Who’s A Part Of This?
The largest Girl Scout council, in the DC area, Girl Scouts Nation’s Capital (GSNC), “60,000 girls and 27,000 adults who believe in the power of every G.I.R.L ( Go-getter, Innovator, Risk-taker, Leader)” has teamed up with Hewlett Packard Enterprise (HPE) who teamed up with Romero Games. They have come together to test out the troop’s cyber skills with a “custom-made game to learn about privacy, online identities, security, and cyberbullying.” The idea came after a GSNC troop leader who is married to an HPE executive stated she wanted to teach her 9-11-year-old girls about staying safe online as the kids began to use the internet more. The game was created so that it models real-life scenarios, having the Girl Scouts go through it in a game so that when they are faced with it, in reality, they already have knowledge of the situation and know what actions to take.
HPE knew that they are working with kids, and one of the best ways kids remember things is if they are fun and exciting so making the lesson into a video game seemed like the best idea. They put Chief Information Security Officer Liz Joyce, who is an HPE executive and a mother of a Girl Scout to lead the project and she states, “It was important to us that it was a fun, interactive experience that would hit the right note with the girls.” Already the game has impacted the girls as they grow with more confidence in knowing and being able to explain cybersecurity to their friends and other kids.
They have launched 30 new national STEM badges and this patch is regional and made to support the national badges. They launched them to have girls more involved in the STEM field, badges like robotics badge, space science badge, and environmental stewardship badge. Joyce hopes they’ll be able to bring the game to more troops in the country and to Boy Scouts as well since cyber safety is something everybody needs to know about.

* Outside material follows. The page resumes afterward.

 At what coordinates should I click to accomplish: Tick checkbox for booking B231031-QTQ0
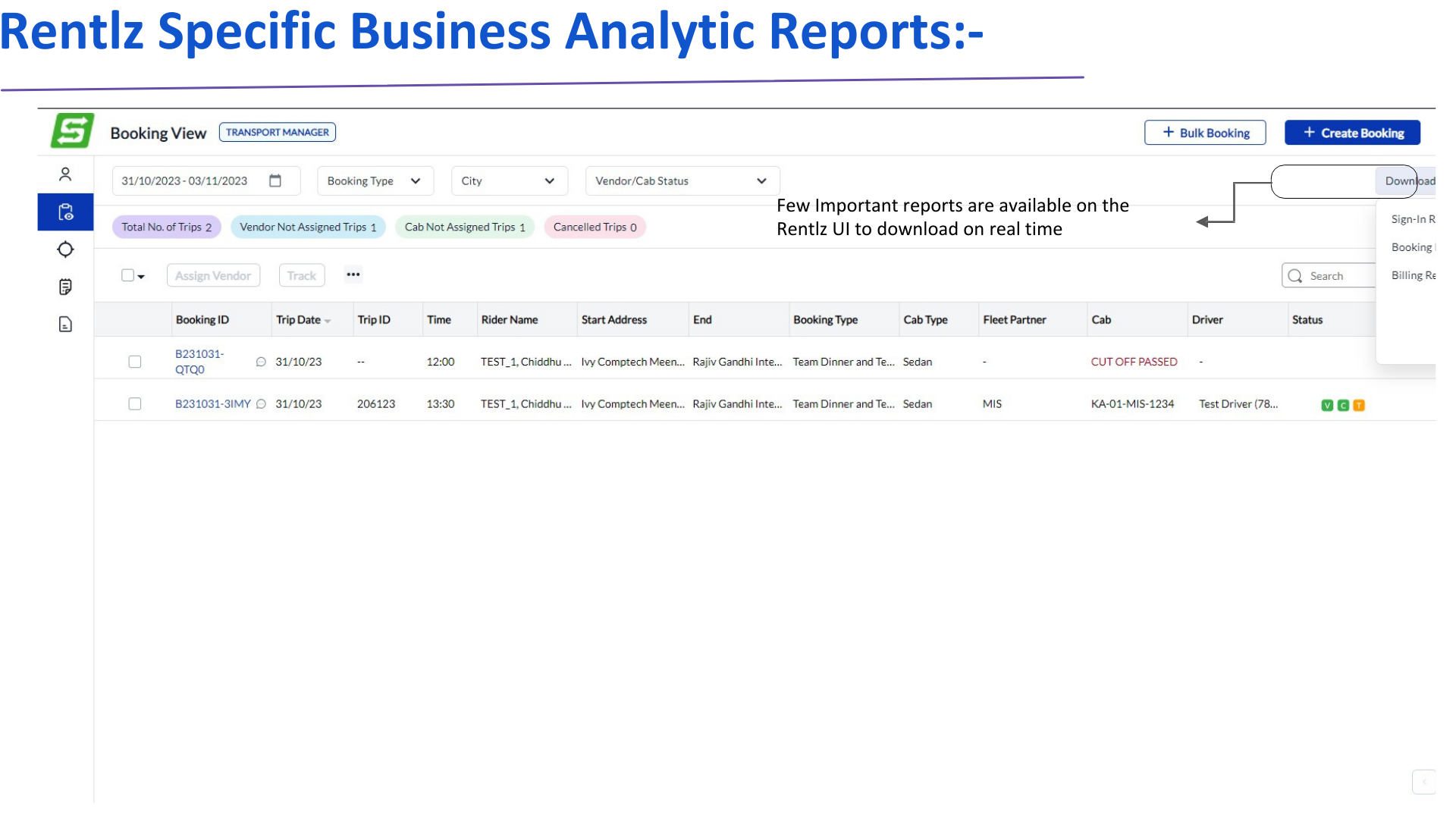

Editorial note: the original article had grammar mistakes “girl scouts” and “boy scouts” was changed to “Girl Scouts” and “Boy Scouts”, Nations in “Girl Scouts Nations Capital Name” was changed to “Nation’s”. The numbers for girls and adults in the organization was corrected from 1.8 million girls and 800,000 adults to 60,000 girls and 27,000 adults. The first reference to Joyce was changed to Chief Information Security Officer Liz Joyce and the information about the badges was changed they have launched 30 new STEM badges and the Cybersecurity patch is a regional patch to support the national ones.